# My art!



## rubinthebetta (Oct 9, 2012)

I've been doing grayscale drawings of bettas, and I just so happen to have digital copies of two:














They're not very good, and I can do a lot better now. I hope you like 'em! :-D


----------



## Perry the platypus (Aug 20, 2012)

Are you doing commissions!!?


----------



## rubinthebetta (Oct 9, 2012)

Not now, but maybe after the Christmas Betta Contest...:dunno:


----------



## rubinthebetta (Oct 9, 2012)

Just so you know, the prize for the Christmas Betta Contest is a drawing like these. (By me, like those examples were)


----------



## ChoclateBetta (Jul 22, 2012)

Just a question for the Winners. What betta is the best to enter? Is there a type that comes out nest?


----------



## rubinthebetta (Oct 9, 2012)

I do crowntails and veiltails best.


----------



## bryzy (Nov 3, 2012)

Could you do my Neptune? He is a Halfmoon. His real
picture is in my album and he is also my avatar.


----------



## rubinthebetta (Oct 9, 2012)

bryanacute said:


> Could you do my Neptune? He is a Halfmoon. His real
> picture is in my album and he is also my avatar.

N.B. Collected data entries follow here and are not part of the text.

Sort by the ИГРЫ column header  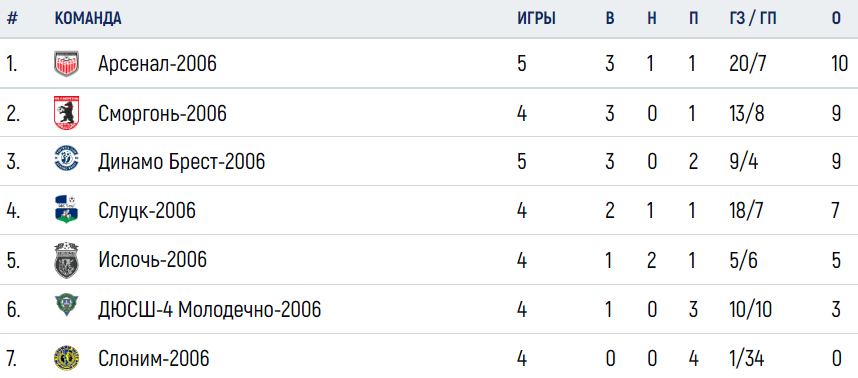point(537,19)
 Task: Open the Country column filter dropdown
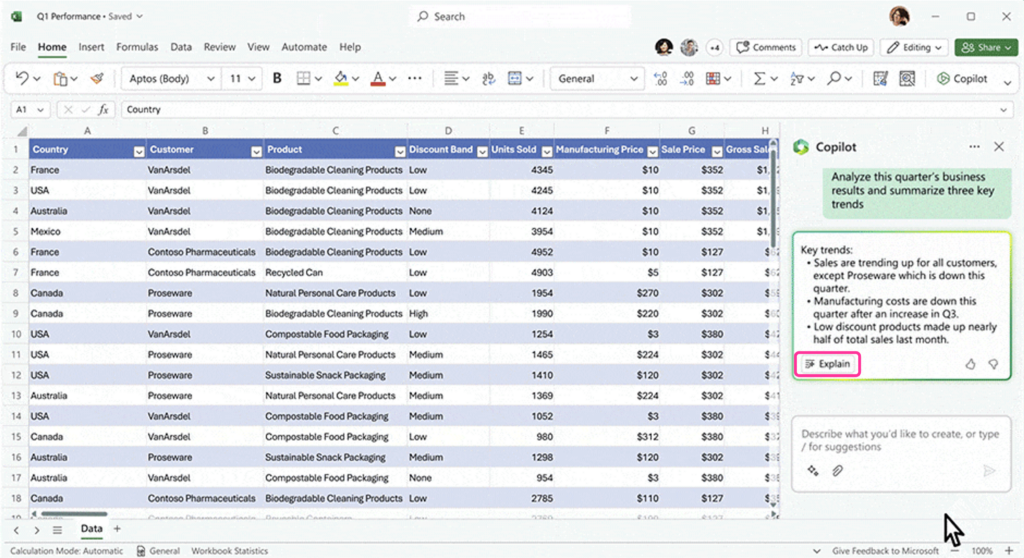138,150
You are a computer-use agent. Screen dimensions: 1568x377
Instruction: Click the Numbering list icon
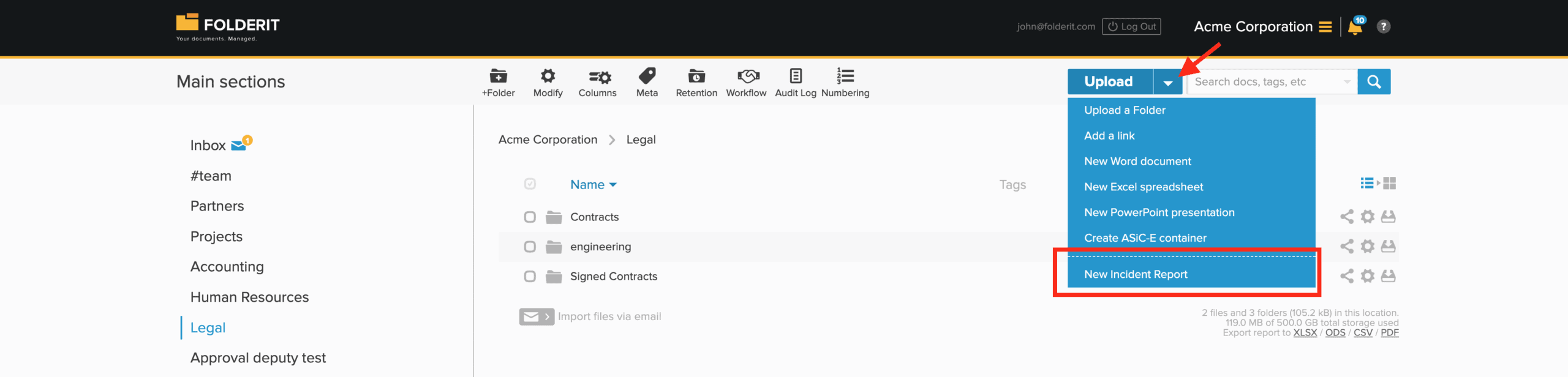845,77
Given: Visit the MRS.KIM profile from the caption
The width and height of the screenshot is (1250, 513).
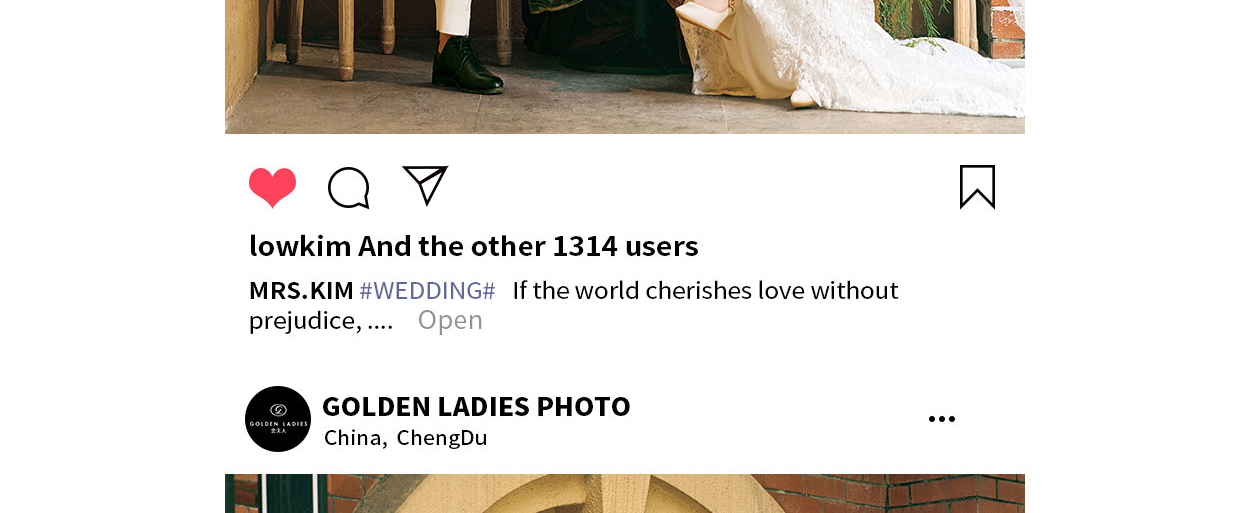Looking at the screenshot, I should [x=301, y=291].
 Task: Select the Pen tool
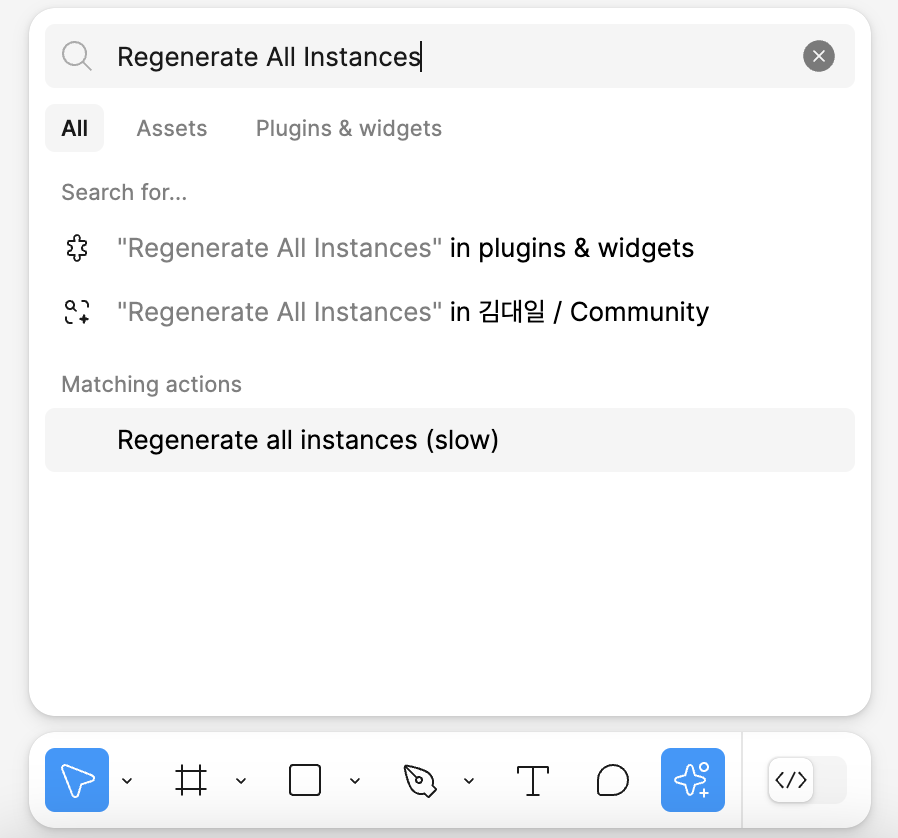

Ok. Note to others: bryanacute is only getting a drawing because she was an excellent help in the Christmas Betta Contest and I promised she'd get one since she helped so much.


----------



## rubinthebetta (Oct 9, 2012)

Here you go, bryanacute!









It's my first time doing a halfmoon, and my first with a dragonscale.


----------



## bryzy (Nov 3, 2012)

Thank you he is so cute!


----------



## rubinthebetta (Oct 9, 2012)

bryanacute said:


> Thank you he is so cute!


You're welcome!


----------



## rubinthebetta (Oct 9, 2012)

Ok, I may start doing commissions soon, if it all works out.


----------



## Origami (Dec 15, 2012)

Your art is really cute and detailed! I don't know if I would have the patience to draw every scale by hand!


----------



## madmonahan (Aug 26, 2012)

Wow these are very good rubin! :-D


----------



## rubinthebetta (Oct 9, 2012)

Thanks!


----------



## Indigo Betta (Sep 27, 2012)

your art is really great, it has a lot of character to it.


----------